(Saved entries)
- Opening Delimiter -

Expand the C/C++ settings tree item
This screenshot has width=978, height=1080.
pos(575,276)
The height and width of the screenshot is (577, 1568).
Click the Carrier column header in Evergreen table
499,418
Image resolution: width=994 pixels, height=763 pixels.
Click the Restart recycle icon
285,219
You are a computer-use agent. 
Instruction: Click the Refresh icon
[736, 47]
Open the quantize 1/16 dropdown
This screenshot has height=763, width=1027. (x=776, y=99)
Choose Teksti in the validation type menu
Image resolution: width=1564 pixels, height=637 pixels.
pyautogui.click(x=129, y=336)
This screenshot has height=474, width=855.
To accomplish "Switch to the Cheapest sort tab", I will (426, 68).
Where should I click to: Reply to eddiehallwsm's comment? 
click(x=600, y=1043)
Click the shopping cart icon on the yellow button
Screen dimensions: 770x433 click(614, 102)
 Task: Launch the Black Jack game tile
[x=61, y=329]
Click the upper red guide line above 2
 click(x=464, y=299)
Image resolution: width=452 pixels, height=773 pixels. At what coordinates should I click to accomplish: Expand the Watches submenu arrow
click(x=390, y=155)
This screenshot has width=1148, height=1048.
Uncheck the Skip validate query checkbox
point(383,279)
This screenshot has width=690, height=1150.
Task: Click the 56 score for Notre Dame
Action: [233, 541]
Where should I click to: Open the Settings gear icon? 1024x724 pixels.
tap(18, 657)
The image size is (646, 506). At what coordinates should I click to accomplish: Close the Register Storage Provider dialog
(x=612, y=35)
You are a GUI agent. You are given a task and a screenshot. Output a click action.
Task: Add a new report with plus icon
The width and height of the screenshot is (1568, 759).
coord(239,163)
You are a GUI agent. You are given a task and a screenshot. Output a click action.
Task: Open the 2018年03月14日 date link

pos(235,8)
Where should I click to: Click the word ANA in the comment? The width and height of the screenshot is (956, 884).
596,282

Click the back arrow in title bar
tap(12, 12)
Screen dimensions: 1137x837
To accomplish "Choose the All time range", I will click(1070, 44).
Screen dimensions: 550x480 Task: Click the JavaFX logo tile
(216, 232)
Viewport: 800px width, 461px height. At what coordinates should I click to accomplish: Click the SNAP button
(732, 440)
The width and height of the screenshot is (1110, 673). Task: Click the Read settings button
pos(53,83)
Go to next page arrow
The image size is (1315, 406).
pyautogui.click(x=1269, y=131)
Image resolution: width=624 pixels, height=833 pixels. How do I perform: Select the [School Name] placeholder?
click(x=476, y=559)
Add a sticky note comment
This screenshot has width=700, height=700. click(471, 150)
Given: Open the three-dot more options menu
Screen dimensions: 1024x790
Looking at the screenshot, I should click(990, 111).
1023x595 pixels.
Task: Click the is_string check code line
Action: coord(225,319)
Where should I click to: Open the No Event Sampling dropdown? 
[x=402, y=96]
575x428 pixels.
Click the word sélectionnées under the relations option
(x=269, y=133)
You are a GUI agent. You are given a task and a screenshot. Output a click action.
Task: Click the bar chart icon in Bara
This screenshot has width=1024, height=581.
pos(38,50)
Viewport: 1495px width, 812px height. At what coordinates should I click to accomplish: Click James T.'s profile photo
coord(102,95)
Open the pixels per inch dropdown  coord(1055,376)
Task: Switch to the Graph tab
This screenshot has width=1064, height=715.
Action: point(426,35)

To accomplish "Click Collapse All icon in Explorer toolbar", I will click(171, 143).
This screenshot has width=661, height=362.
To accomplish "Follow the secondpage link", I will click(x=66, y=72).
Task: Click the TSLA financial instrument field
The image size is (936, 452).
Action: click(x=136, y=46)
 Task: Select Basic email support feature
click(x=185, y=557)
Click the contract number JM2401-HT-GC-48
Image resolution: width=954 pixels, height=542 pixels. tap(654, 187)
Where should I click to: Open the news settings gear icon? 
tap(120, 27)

- Closing Delimiter -

TASK STATEMENT
From the entries above, extract only the lines running from the one containing "The height and" through the one containing "This screenshot has width=1148, height=1048.", inclusive.

REPLY TO THE EXERCISE
The height and width of the screenshot is (577, 1568).
Click the Carrier column header in Evergreen table
499,418
Image resolution: width=994 pixels, height=763 pixels.
Click the Restart recycle icon
285,219
You are a computer-use agent. 
Instruction: Click the Refresh icon
[736, 47]
Open the quantize 1/16 dropdown
This screenshot has height=763, width=1027. (x=776, y=99)
Choose Teksti in the validation type menu
Image resolution: width=1564 pixels, height=637 pixels.
pyautogui.click(x=129, y=336)
This screenshot has height=474, width=855.
To accomplish "Switch to the Cheapest sort tab", I will (426, 68).
Where should I click to: Reply to eddiehallwsm's comment? 
click(x=600, y=1043)
Click the shopping cart icon on the yellow button
Screen dimensions: 770x433 click(614, 102)
 Task: Launch the Black Jack game tile
[x=61, y=329]
Click the upper red guide line above 2
 click(x=464, y=299)
Image resolution: width=452 pixels, height=773 pixels. At what coordinates should I click to accomplish: Expand the Watches submenu arrow
click(x=390, y=155)
This screenshot has width=1148, height=1048.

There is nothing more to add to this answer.